**PASSAGE**.
---+---

Dyirbal language
Dyirbal | |
---|---|
Region | Northeast Queensland |
Native speakers
|
15 (10 Girramay & 5 Dulgubarra Mamu) (2005)[1] to 28 Girramay (2006 census) |
Pama–Nyungan
|
|
Dialects |
Ngadjan
Waribarra Mamu
Dulgubarra Mamu
Jirrbal
Gulngay
Djirru
Girramay
Walmalbarra[2]
|
Language codes | |
ISO 639-3 | dbl |
Glottolog | dyir1250 [3] |
AIATSIS[1] | Y123 |
Dyirbal /ˈdʒɜːrbəl/[4] (also Djirubal) is an Australian Aboriginal language spoken in northeast Queensland by about 29 speakers of the Dyirbal tribe. It is a member of the small Dyirbalic branch of the Pama–Nyungan family. It possesses many outstanding features that have made it well known among linguists.
In the years since the Dyirbal grammar by Robert Dixon was published in 1972, Dyirbal has steadily gotten closer to extinction as younger community members have failed to learn it.[5]
Phonology
Dyirbal actually has only four places of articulation for the stop and nasals. This is fewer than most other Australian Aboriginal languages, which have six. This is because Dyirbal lacks the dental/alveolar/retroflex split typically found in these languages. Like the majority of Australian languages, it does not make a distinction between voiced consonants (such as b, d, g, etc.) and voiceless consonants (the corresponding p, t, and k, etc. respectively). Like Pinyin, standard Dyirbal orthography uses voiced consonants, which seem to be preferred by speakers of most Australian languages since the sounds (which can often be semi-voiced) are closer to English semi-voiced b, d, g than aspirated p, t, k.
The Dyirbal vowel system is typical of Australia, with three vowels: /i/, /a/ and /u/, though /u/ is realised as [o] in certain environments and /a/ can be realised as [e], also depending on the environment in which the phoneme appears.[further explanation needed] Thus the actual inventory of sounds is greater than the inventory of phonemes would suggest. Stress always falls on the first syllable of a word and usually on subsequent odd-numbered syllables except the ultima, which is always unstressed. The result of this is that consecutive stressed syllables do not occur.
Peripheral | Laminal | Apical | |||
---|---|---|---|---|---|
Bilabial | Velar | Palatal | Alveolar | Retroflex | |
Plosive | p | k | c | t | |
Nasal | m | ŋ | ɲ | n | |
Trill | r | ||||
Flap | ɽ | ||||
Approximant | w | j | l |
Grammar
The language is best known for its system of noun classes, numbering four in total. They tend to be divided among the following semantic lines:
- I - most animate objects, men
- II - women, water, fire, violence, and exceptional animals[6]
- III - edible fruit and vegetables
- IV - miscellaneous (includes things not classifiable in the first three)
The class usually labelled "feminine" (II) inspired the title of George Lakoff's book Women, Fire, and Dangerous Things. Some linguists distinguish between such systems of classification and the gendered division of items into the categories of "feminine", "masculine" and (sometimes) "neuter" that is found in, for example, many Indo-European languages.
Dyirbal shows a split-ergative system. Sentences with a first or second person pronoun have their verb arguments marked for case in a pattern that mimics nominative–accusative languages. That is, the first or second person pronoun appears in the least marked case when it is the subject (regardless of the transitivity of the verb), and in the most marked case when it is the direct object. Thus Dyirbal is morphologically accusative in the first and second persons, but morphologically ergative elsewhere; and it is still always syntactically ergative.

---+---

**WHAT YOU NEED TO DO**.
a) Summarize the Dyirbal language article in three sentences.
b) Answer these questions using the Dyirbal language article:
(i) How many vowels does the Dyirbal vowel system have?
(ii) Which noun class holds edible fruit and vegetables?
(iii) In what year was Robert Dixon's Dyirbal grammar published?

**DATA LISTING**.

---+---

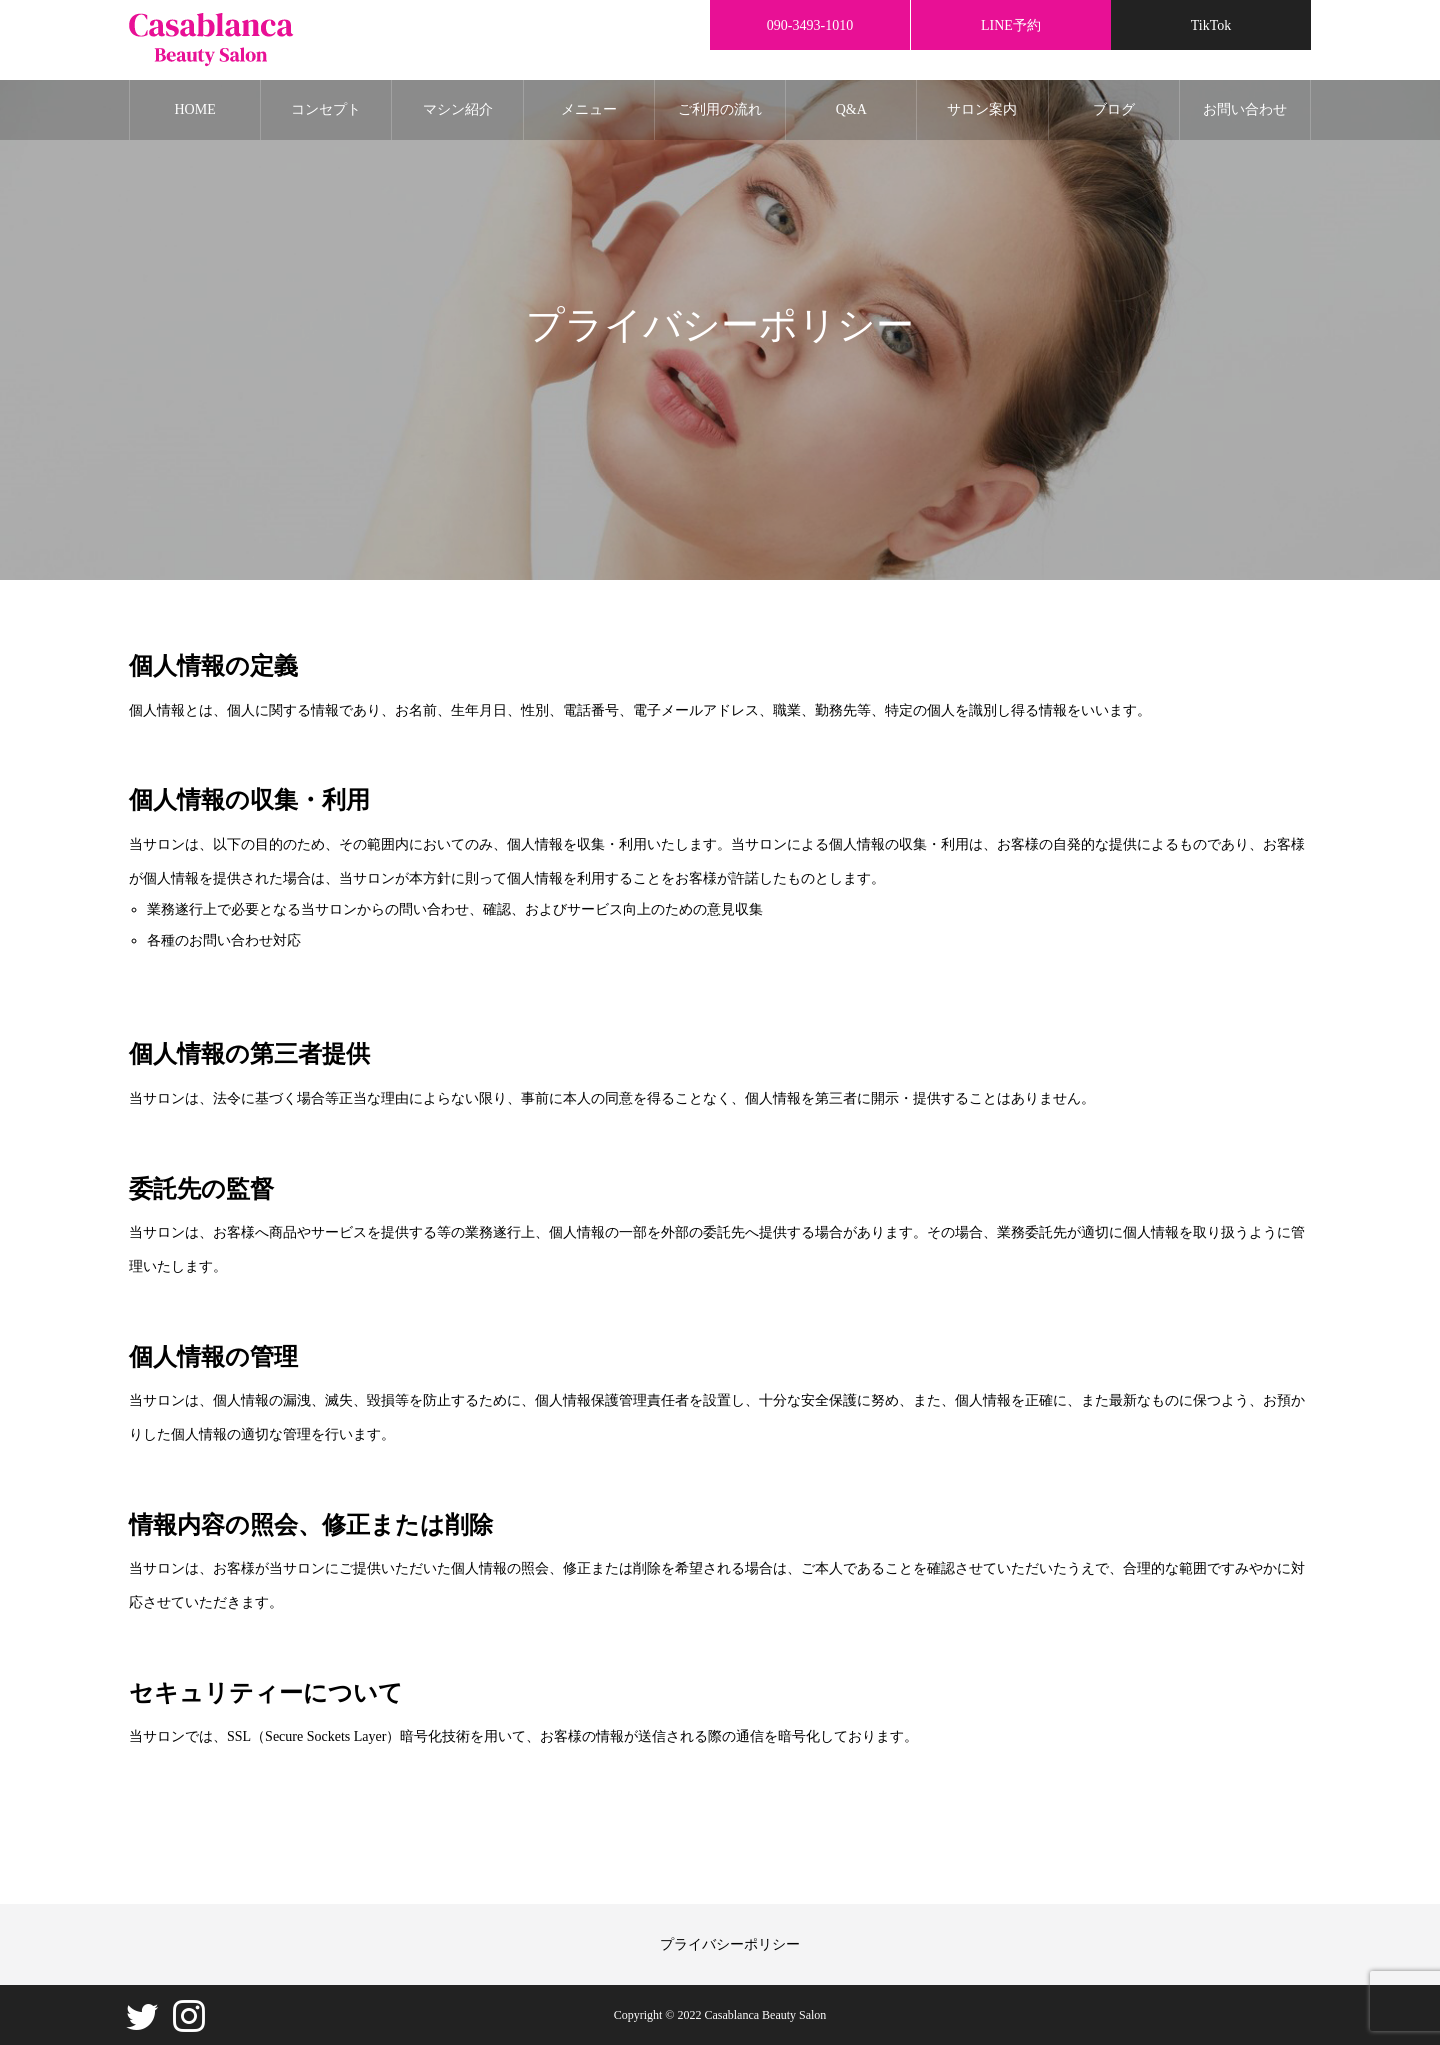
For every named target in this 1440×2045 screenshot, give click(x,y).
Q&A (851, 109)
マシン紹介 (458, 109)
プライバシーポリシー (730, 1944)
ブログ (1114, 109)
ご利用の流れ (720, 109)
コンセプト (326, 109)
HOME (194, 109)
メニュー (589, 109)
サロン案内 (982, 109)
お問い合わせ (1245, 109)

---+---

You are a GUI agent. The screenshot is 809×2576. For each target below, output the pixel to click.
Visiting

---+---

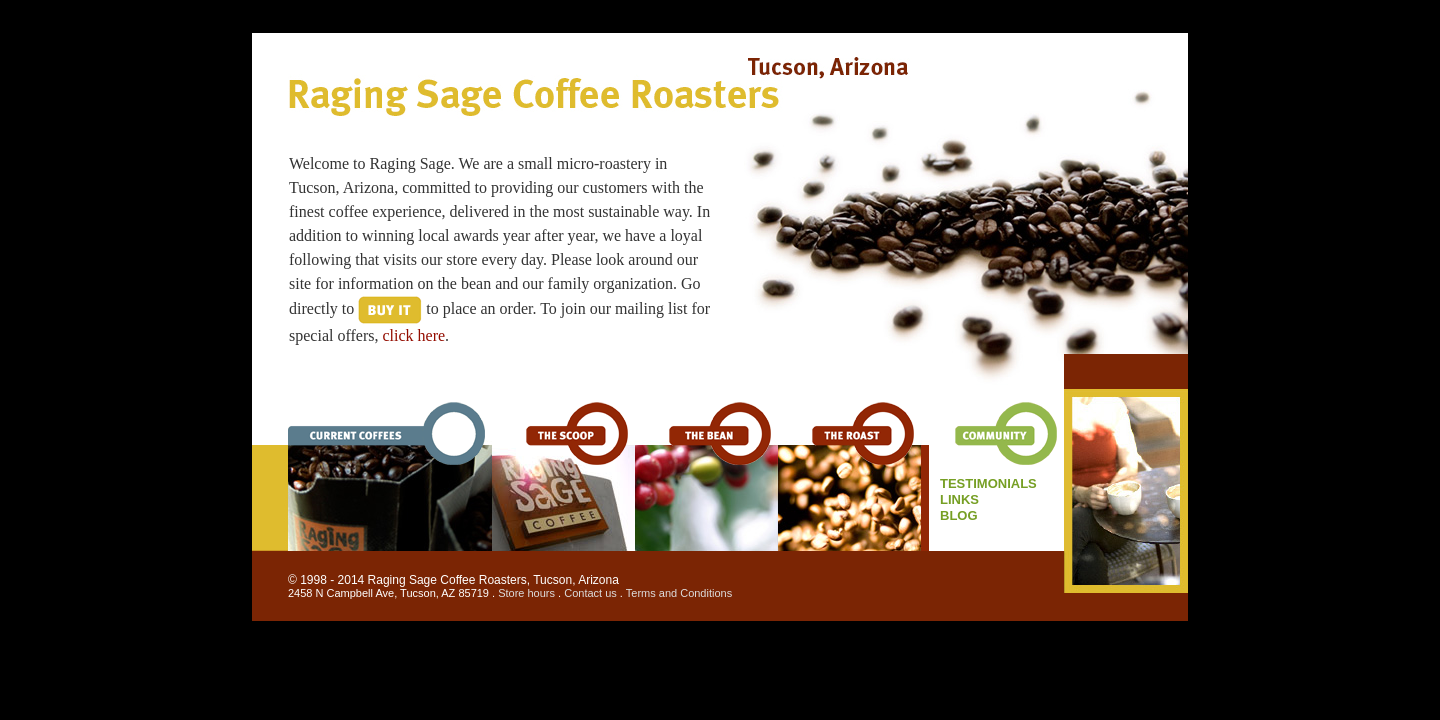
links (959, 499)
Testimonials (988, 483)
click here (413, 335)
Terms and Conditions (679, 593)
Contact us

---+---

**SOLUTIONS BY TASK**.
a) Dyirbal is an Australian Aboriginal language of northeast Queensland in the small Dyirbalic branch of the Pama–Nyungan family. Since 1972 it has moved steadily closer to extinction as younger community members have failed to learn it. It has only four places of articulation for stops and nasals and three vowels, and it is best known for its four noun classes and its split-ergative case marking, which is accusative in the first and second persons and ergative elsewhere.

b)
(i) Three: /i/, /a/ and /u/.
(ii) Class III.
(iii) 1972.